A orquestra, dirigida por George Pehlivanian, ao contrário do que esperava, esteve aquém das minhas expectativas, limitando-se a cumprir a partitura, sem brilho.
Os cantores, com uma excepção, estiveram muito bem e à altura dos papeis que representaram.
Lionel Peintre, barítono francês, foi o Dr. Bartolo. Esteve bem cenicamente e também vocalmente, embora revelando algumas dificuldades nas partes mais exigentes, sobretudo aquelas que obrigam a grande agilidade vocal. Também Ugo Guagliardo (baixo italiano) teve uma boa prestação como Don Basilio e a aria da calúnia foi particularmente bem cantada.

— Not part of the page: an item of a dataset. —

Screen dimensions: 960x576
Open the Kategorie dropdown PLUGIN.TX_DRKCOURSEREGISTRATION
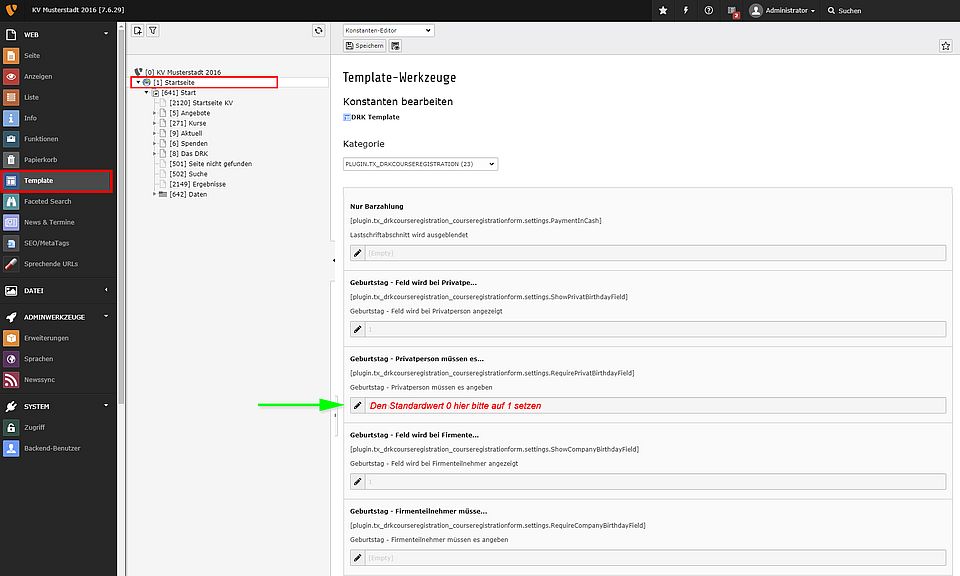(x=420, y=164)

Javier Abreu, americano, encarnou o Conde de Almaviva e foi o único que esteve muito aquém das exigências da personagem. A voz é pequena, revela grandes dificuldades nos agudos e é desastroso na coloratura. Oliver Grand (francês) foi Figaro e mostrou possuir uma voz de barítono de grande extensão, capaz de encher qualquer teatro de ópera e foi também muito bom em cena. Shira Raz, mezzo israelita, cantou e representou bem o papel de Berta, mas a noite foi do soprano israelita Chen Reiss que foi a Rosina. Possuidora de uma excelente voz, bem projectada, bom timbre e segura em toda a extensão do registo vocal, mostrou também ser uma excelente actirz.